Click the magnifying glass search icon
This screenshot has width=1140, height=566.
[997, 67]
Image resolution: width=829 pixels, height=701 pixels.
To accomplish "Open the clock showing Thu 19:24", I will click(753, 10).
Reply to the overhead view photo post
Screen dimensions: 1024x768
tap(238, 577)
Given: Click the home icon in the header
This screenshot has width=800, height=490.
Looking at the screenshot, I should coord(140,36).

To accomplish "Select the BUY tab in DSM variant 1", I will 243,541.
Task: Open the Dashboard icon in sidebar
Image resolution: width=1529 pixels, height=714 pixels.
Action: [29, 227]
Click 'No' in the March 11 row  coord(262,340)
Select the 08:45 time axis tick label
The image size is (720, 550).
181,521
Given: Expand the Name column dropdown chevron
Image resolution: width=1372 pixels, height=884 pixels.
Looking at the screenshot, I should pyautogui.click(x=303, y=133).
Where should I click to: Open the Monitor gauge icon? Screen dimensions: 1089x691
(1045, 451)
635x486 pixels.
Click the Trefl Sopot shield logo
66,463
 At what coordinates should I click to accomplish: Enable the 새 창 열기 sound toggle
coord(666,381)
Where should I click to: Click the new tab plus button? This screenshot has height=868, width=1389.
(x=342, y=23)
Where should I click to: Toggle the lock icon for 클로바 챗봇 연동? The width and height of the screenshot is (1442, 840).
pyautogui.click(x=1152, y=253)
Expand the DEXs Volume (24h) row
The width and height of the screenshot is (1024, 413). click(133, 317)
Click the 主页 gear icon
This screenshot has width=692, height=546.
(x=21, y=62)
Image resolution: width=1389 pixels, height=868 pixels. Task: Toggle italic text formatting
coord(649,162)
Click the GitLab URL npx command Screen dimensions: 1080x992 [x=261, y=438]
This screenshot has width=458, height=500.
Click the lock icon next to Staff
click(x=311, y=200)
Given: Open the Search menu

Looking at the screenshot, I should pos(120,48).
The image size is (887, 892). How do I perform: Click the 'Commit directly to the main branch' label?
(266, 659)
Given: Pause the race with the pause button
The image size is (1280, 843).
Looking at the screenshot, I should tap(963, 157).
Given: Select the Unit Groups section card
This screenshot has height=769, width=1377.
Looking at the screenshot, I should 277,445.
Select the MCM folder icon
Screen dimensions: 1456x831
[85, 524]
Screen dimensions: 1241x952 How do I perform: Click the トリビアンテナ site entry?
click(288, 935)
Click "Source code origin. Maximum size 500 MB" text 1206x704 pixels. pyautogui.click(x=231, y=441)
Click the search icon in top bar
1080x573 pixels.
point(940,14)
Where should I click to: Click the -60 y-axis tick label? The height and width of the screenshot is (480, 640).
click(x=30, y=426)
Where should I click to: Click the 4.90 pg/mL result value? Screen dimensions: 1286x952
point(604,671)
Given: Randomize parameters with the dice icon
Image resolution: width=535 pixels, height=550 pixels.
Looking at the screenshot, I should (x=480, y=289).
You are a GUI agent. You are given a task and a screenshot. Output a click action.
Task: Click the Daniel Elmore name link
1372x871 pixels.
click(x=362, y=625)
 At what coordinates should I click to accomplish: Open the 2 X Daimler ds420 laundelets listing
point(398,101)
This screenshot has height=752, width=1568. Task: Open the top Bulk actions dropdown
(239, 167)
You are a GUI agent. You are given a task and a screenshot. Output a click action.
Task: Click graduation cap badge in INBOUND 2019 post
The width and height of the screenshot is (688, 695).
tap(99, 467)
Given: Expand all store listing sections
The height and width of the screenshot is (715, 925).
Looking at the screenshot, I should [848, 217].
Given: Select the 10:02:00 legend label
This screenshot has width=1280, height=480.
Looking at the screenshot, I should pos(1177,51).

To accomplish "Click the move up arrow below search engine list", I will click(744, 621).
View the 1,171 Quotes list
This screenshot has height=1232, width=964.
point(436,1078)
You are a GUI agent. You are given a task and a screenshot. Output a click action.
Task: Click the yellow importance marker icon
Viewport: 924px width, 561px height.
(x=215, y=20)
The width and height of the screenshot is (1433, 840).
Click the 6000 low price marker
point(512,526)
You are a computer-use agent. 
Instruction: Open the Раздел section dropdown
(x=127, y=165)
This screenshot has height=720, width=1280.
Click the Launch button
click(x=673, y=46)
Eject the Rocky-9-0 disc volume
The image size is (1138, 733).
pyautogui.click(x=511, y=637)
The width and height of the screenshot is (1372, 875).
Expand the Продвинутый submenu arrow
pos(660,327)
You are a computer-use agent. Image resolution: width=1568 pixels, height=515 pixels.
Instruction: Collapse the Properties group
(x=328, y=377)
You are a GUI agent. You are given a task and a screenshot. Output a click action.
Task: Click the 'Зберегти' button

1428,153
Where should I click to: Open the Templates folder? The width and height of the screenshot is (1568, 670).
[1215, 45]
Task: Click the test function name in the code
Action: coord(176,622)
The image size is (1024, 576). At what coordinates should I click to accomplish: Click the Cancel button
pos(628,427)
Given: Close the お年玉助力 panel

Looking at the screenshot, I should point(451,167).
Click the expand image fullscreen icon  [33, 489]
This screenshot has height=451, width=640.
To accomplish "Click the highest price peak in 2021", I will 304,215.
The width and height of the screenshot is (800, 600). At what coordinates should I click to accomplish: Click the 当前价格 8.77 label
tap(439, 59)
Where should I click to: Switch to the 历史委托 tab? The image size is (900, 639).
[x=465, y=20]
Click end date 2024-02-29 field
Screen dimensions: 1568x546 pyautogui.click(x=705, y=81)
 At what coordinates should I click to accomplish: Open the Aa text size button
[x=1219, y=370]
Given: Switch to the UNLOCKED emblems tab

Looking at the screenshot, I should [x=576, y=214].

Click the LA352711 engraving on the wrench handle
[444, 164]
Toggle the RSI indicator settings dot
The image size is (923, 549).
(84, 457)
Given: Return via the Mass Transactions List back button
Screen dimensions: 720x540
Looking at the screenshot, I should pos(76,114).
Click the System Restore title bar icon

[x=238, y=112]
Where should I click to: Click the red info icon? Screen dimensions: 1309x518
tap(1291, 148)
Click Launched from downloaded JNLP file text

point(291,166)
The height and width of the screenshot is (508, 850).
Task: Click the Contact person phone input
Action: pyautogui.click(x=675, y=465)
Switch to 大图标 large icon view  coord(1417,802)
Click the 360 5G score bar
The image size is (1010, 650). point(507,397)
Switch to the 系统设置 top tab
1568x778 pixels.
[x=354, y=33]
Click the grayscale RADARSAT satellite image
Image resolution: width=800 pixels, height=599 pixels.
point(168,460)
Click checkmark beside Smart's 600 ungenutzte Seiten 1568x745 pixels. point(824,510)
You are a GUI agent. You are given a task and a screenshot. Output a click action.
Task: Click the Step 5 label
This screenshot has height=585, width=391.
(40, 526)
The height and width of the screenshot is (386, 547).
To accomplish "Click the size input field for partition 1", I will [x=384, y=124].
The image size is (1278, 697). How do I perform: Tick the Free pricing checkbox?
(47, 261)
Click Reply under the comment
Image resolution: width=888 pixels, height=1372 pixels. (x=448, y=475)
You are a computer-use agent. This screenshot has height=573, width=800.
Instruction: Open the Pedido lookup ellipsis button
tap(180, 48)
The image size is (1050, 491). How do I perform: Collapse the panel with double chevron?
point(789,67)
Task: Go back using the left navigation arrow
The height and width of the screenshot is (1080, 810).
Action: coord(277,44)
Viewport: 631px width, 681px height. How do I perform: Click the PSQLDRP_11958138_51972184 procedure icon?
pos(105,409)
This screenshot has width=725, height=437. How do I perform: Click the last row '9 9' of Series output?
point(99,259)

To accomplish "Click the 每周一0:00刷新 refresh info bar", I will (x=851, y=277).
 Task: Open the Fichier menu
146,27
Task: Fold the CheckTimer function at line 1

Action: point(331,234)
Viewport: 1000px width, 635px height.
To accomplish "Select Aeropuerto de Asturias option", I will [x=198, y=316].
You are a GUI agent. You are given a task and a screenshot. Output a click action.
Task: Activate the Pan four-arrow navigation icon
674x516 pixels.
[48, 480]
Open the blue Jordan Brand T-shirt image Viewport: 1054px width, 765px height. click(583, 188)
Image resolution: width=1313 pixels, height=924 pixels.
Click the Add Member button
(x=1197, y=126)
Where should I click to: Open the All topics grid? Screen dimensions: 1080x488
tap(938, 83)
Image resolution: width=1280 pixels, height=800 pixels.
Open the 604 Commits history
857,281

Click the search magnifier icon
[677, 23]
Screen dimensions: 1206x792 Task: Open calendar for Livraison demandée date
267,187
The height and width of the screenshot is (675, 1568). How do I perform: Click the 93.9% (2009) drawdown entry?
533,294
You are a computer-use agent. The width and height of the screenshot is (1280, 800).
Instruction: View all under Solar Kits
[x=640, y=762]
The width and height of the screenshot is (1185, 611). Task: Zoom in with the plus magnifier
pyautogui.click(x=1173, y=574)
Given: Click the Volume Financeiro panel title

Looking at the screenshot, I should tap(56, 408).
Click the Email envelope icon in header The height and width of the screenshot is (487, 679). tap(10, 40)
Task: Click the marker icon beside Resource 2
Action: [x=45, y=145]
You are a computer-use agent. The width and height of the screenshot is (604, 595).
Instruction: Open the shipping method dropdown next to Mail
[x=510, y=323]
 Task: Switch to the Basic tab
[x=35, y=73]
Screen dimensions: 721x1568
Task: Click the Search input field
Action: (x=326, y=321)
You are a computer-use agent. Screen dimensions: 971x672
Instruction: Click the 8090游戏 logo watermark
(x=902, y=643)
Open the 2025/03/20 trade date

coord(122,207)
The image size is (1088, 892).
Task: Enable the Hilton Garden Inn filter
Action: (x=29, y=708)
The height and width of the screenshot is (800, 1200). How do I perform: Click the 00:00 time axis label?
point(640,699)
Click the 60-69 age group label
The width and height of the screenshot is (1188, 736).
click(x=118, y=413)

=-=-=

= EXERCISE BRIEF =
Over the whole listing above, how many lines contain the string "navigation"? The answer is that number alone.

= SOLUTION FOR THIS EXERCISE =
2